Endangered Spotted Owl Update
Top 10 Endangered Species News Update On Spotted Owl
The northern spotted owl, emblem of the Pacific Northwest’s old-growth forests, dodged a bullet last week when Secretary of the Interior Ken Salazar opted to scale back on old-growth-forest logging plans in Oregon. Salazar said he would also review whether more modest logging could take place in a 2.6-million-acre Oregon tract without damaging the spotted owl’s chances of survival as a species. The spotted owl is listed as “threatened” under the federal Endangered Species Act.
The New York Times also reported that Salazar’s action reversed a Bush Administration decision last year to double the amount of logging conducted in that same tract.
The spotted owl was officially listed as “threatened” in 1990 because its habitat is old-growth forest–large trees that are 150 years old or more–and old-growth forests throughout the Northwest were fast disappearing due to logging. Only 20 per cent of Northwestern old-growth forests currently remain. Spotted owls require them because they build their nests in natural cavities that develop in old-growth trees.
The listing triggered a prolonged and bitter battle between environmentalists and much of the Northwestern logging community that ran throughout the early to mid-1990s.
While environmentalists apparently “won” the fight, and things have been relatively quiet on the spotted owl front in recent years–and despite Mr.

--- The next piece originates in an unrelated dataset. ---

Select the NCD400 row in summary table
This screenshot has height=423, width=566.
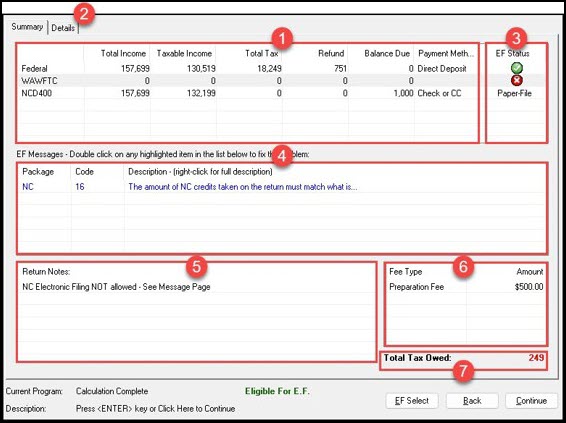pos(248,93)
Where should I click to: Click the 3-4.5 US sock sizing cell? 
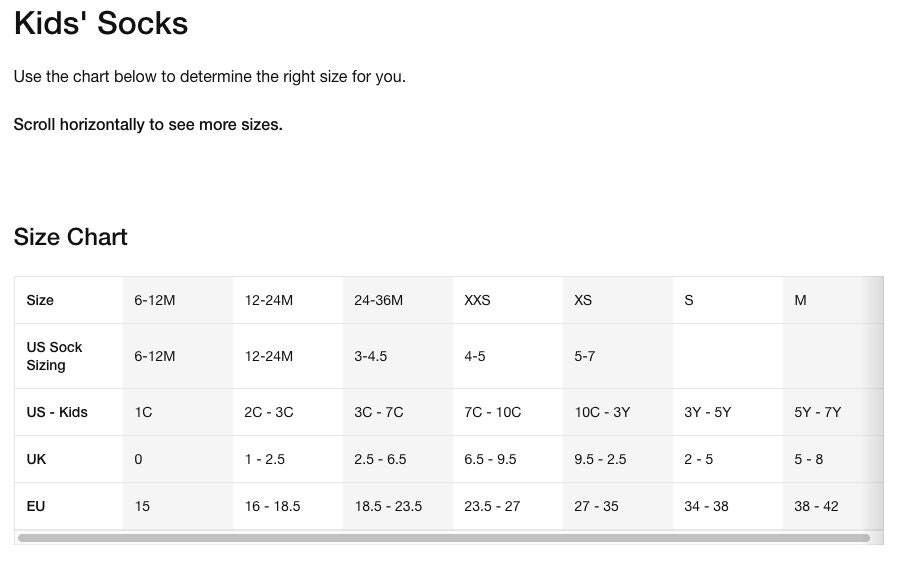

Salazar’s commendable move–the threatened bird is far from being out of jeopardy. Old-growth forest protection plans have proven inadequate, especially considering that they have not always been implemented in good faith. In addition, the spotted owl now faces serious competition from the barred owl, a close relative that is encroaching on its range. The spotted owl’s population has continued to drop.
More Wildlife News & Wild Animal Facts
In other wildlife news, Mongabay.com (perhaps the world’s best rainforest site) provides some rare good news and optimism on the Amazon rainforest front. The key, as in so many crucial ecosystems, is giving the local population a stake in sustainability . . . .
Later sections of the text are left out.